**Work to complete**
Write out the data word for word, taking care that no picture is carried over.

**Material provided**
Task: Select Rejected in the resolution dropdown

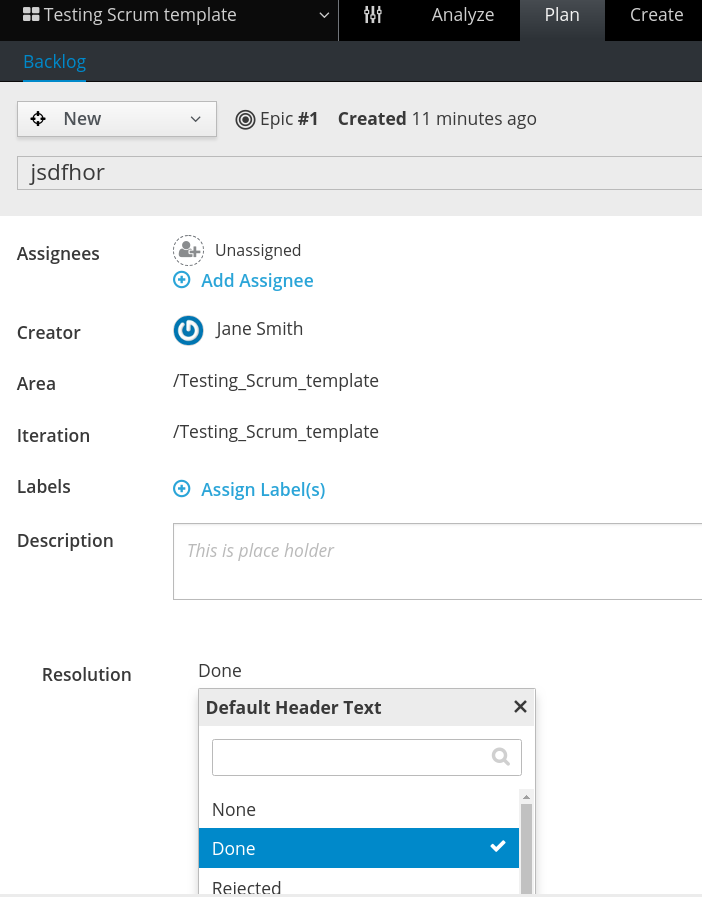Action: pos(247,886)
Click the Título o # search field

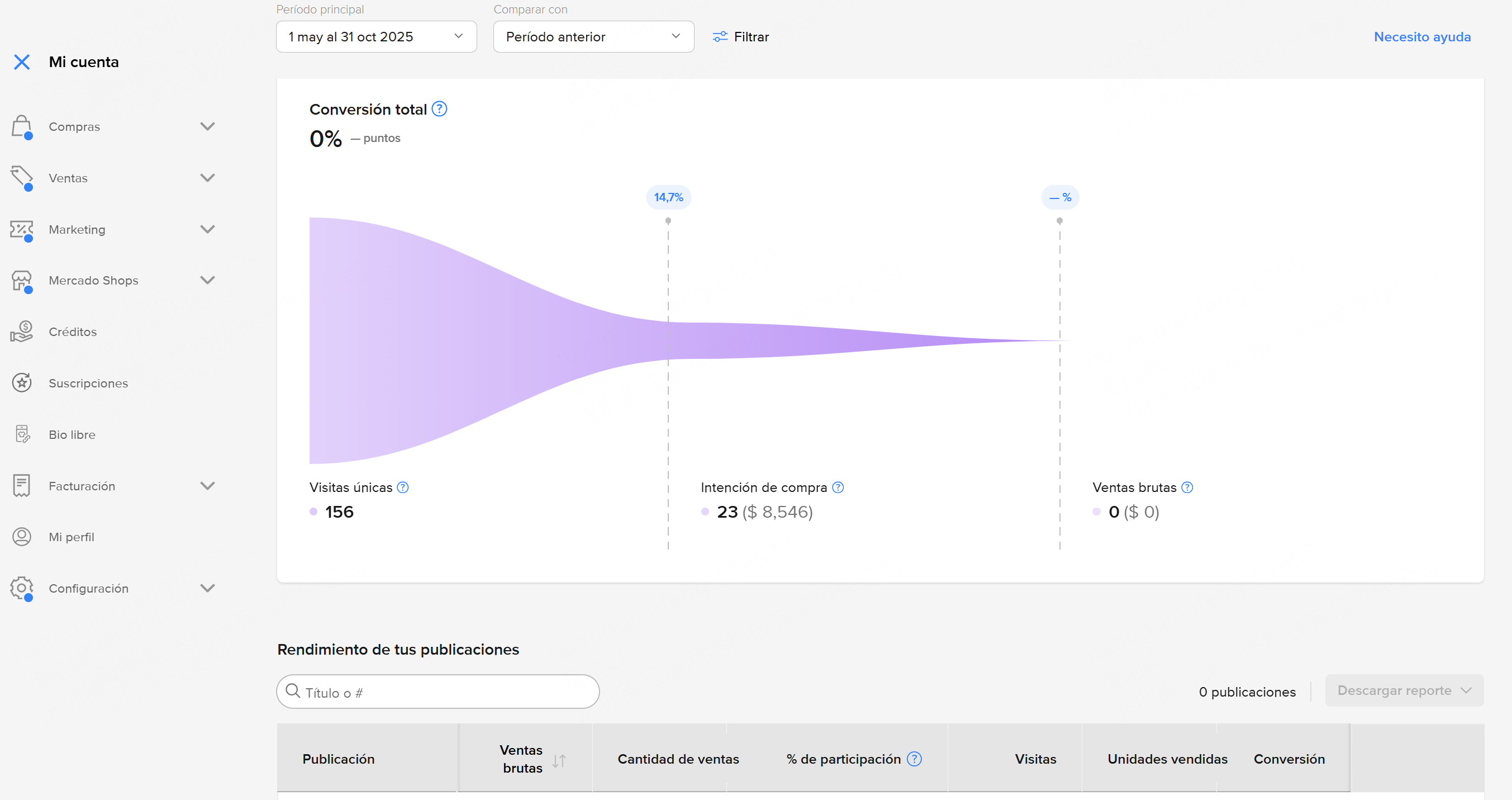[438, 692]
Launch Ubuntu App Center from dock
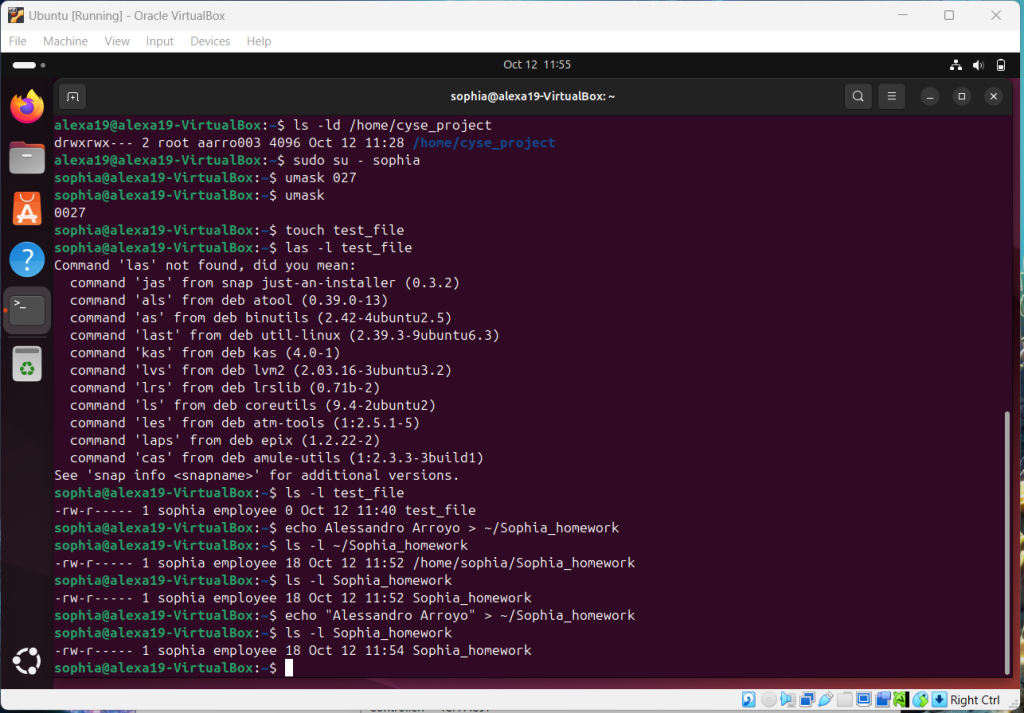This screenshot has height=713, width=1024. tap(27, 208)
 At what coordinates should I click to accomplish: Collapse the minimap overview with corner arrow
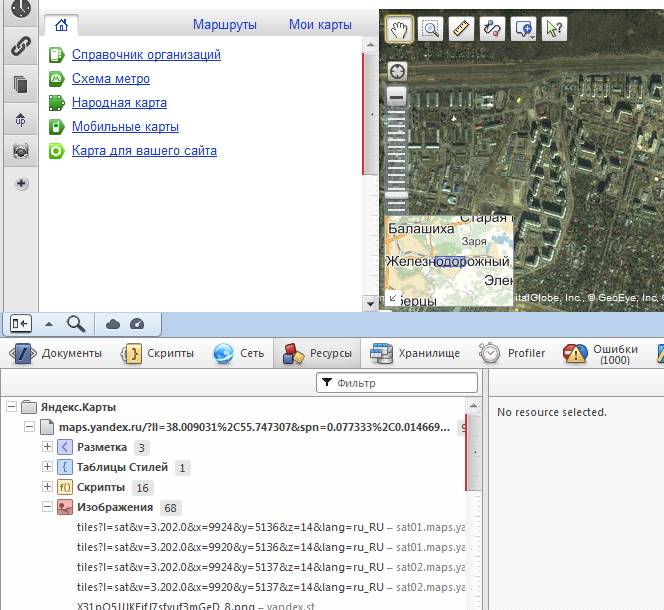(x=393, y=298)
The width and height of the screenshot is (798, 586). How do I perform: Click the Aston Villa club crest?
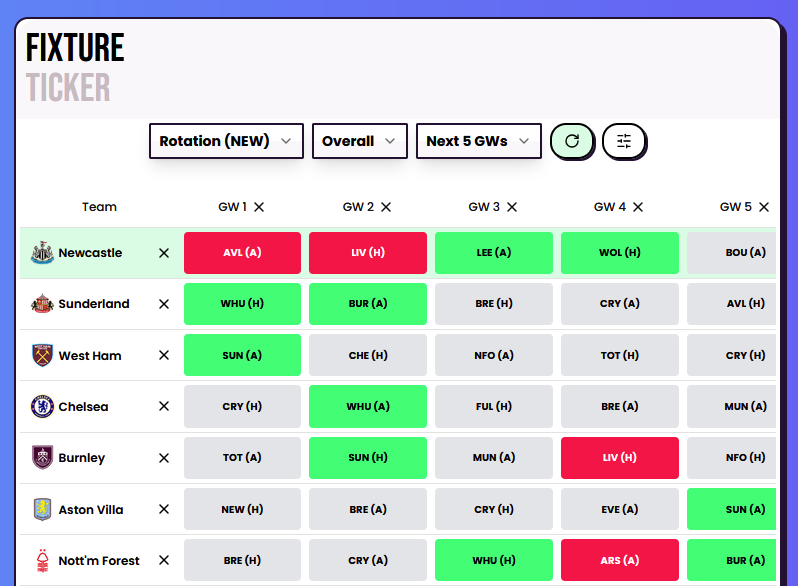pyautogui.click(x=41, y=510)
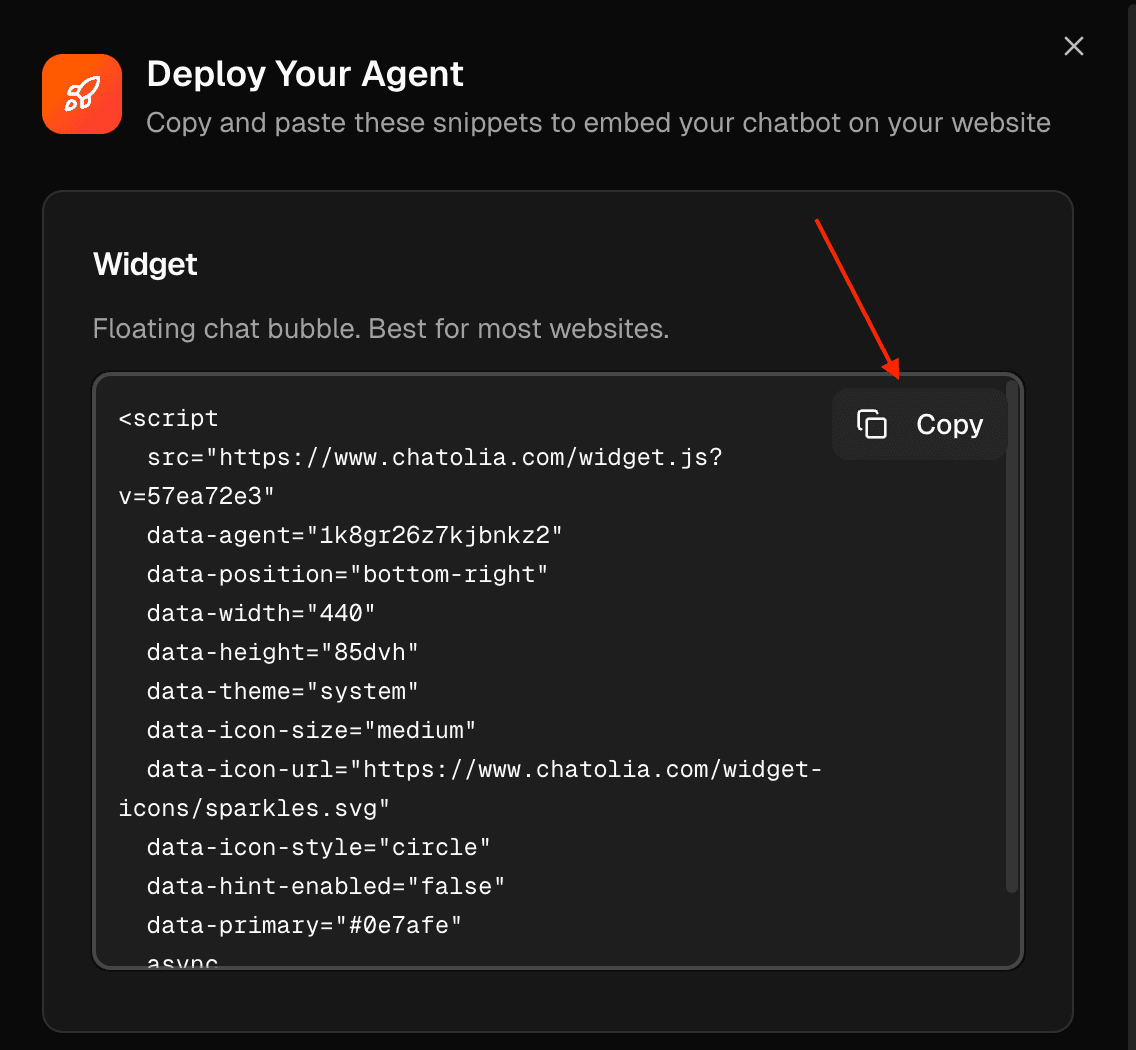Viewport: 1136px width, 1050px height.
Task: Click the async attribute in the snippet
Action: 180,960
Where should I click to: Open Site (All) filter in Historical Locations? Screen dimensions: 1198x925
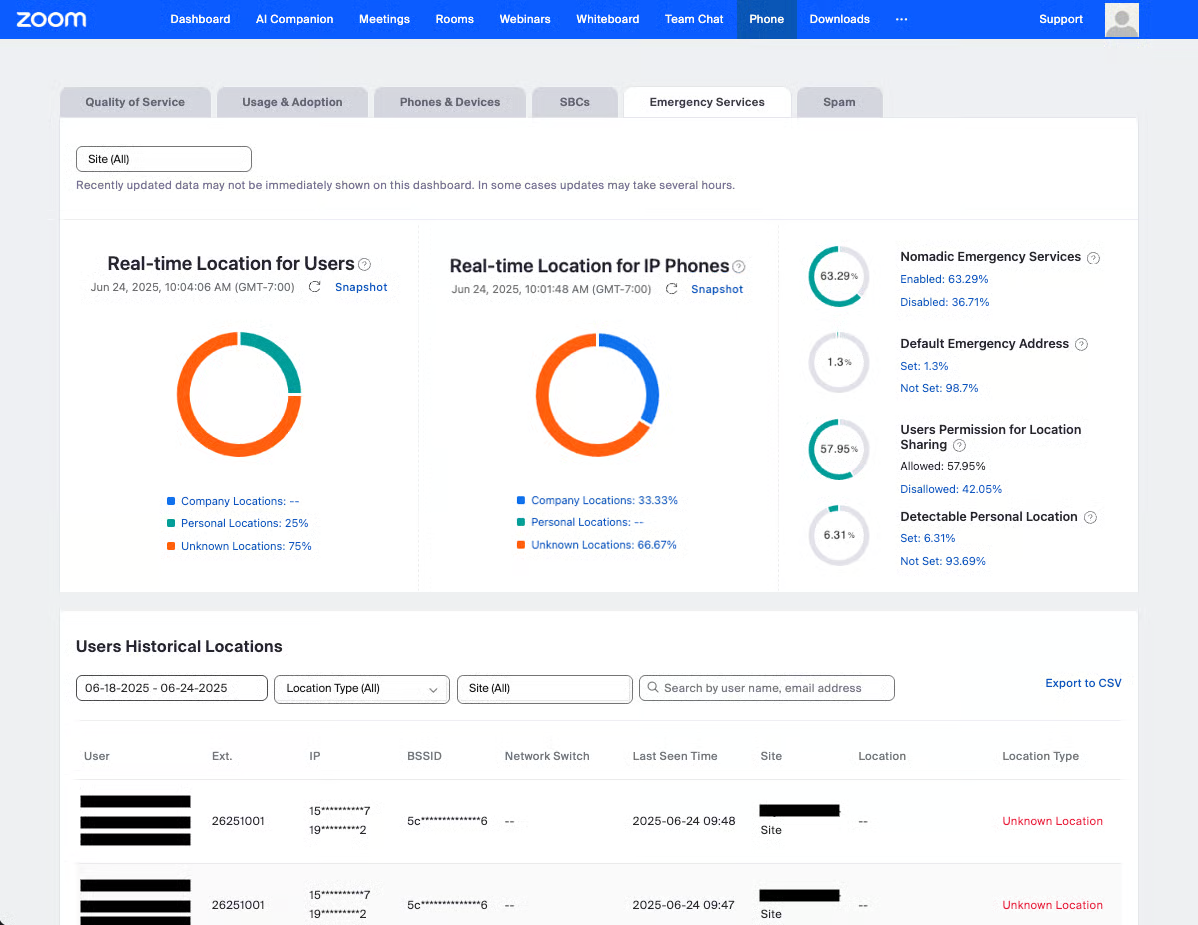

**The completed task**
Task: Select Rejected in the resolution dropdown

Action: pos(247,886)
Click the Título o # search field

[438, 692]
Launch Ubuntu App Center from dock
This screenshot has height=713, width=1024. tap(27, 208)
 At what coordinates should I click to accomplish: Collapse the minimap overview with corner arrow
(x=393, y=298)
The width and height of the screenshot is (798, 586). How do I perform: Click the Aston Villa club crest?
pyautogui.click(x=41, y=510)
Viewport: 1136px width, 1050px height.
Task: Click the async attribute in the snippet
Action: 180,960
Where should I click to: Open Site (All) filter in Historical Locations? Screen dimensions: 1198x925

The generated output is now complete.